Collection entries

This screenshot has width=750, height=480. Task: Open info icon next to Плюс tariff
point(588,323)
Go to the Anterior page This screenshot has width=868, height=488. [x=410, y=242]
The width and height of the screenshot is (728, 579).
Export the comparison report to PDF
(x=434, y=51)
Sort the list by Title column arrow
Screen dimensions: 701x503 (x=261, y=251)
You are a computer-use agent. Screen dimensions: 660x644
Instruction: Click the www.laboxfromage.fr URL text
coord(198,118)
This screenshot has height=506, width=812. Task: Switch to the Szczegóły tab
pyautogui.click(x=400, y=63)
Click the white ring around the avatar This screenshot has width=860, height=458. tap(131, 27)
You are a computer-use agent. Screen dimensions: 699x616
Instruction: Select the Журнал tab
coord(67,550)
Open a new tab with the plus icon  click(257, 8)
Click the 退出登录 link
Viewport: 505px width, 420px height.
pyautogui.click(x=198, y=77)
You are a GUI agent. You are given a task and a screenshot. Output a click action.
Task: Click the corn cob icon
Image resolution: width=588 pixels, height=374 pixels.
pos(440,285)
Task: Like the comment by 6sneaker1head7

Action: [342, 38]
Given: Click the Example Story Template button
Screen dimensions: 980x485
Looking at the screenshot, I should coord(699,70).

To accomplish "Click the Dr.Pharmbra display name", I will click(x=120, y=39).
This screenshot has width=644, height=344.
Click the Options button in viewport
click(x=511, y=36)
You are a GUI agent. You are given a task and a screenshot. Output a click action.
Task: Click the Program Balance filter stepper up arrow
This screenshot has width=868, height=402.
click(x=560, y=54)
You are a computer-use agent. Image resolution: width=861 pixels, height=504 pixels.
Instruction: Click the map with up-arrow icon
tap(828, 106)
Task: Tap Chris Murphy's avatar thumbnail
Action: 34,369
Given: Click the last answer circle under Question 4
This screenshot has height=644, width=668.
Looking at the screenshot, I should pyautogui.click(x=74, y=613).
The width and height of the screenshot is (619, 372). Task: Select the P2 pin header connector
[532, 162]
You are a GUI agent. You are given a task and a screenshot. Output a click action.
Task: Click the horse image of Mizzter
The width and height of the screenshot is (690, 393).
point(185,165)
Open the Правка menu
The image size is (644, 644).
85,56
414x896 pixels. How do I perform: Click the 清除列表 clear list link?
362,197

Exercise aim. The records above must be restated. Preserve every word.

Task response.
This screenshot has width=750, height=480. Task: Open info icon next to Плюс tariff
point(588,323)
Go to the Anterior page This screenshot has width=868, height=488. [x=410, y=242]
The width and height of the screenshot is (728, 579).
Export the comparison report to PDF
(x=434, y=51)
Sort the list by Title column arrow
Screen dimensions: 701x503 (x=261, y=251)
You are a computer-use agent. Screen dimensions: 660x644
Instruction: Click the www.laboxfromage.fr URL text
coord(198,118)
This screenshot has height=506, width=812. Task: Switch to the Szczegóły tab
pyautogui.click(x=400, y=63)
Click the white ring around the avatar This screenshot has width=860, height=458. tap(131, 27)
You are a computer-use agent. Screen dimensions: 699x616
Instruction: Select the Журнал tab
coord(67,550)
Open a new tab with the plus icon  click(257, 8)
Click the 退出登录 link
Viewport: 505px width, 420px height.
pyautogui.click(x=198, y=77)
You are a GUI agent. You are given a task and a screenshot. Output a click action.
Task: Click the corn cob icon
Image resolution: width=588 pixels, height=374 pixels.
pos(440,285)
Task: Like the comment by 6sneaker1head7

Action: [342, 38]
Given: Click the Example Story Template button
Screen dimensions: 980x485
Looking at the screenshot, I should coord(699,70).

To accomplish "Click the Dr.Pharmbra display name", I will click(x=120, y=39).
This screenshot has width=644, height=344.
Click the Options button in viewport
click(x=511, y=36)
You are a GUI agent. You are given a task and a screenshot. Output a click action.
Task: Click the Program Balance filter stepper up arrow
This screenshot has width=868, height=402.
click(x=560, y=54)
You are a computer-use agent. Image resolution: width=861 pixels, height=504 pixels.
Instruction: Click the map with up-arrow icon
tap(828, 106)
Task: Tap Chris Murphy's avatar thumbnail
Action: 34,369
Given: Click the last answer circle under Question 4
This screenshot has height=644, width=668.
Looking at the screenshot, I should pyautogui.click(x=74, y=613).
The width and height of the screenshot is (619, 372). Task: Select the P2 pin header connector
[532, 162]
You are a GUI agent. You are given a task and a screenshot. Output a click action.
Task: Click the horse image of Mizzter
The width and height of the screenshot is (690, 393).
point(185,165)
Open the Правка menu
The image size is (644, 644).
85,56
414x896 pixels. How do I perform: Click the 清除列表 clear list link?
362,197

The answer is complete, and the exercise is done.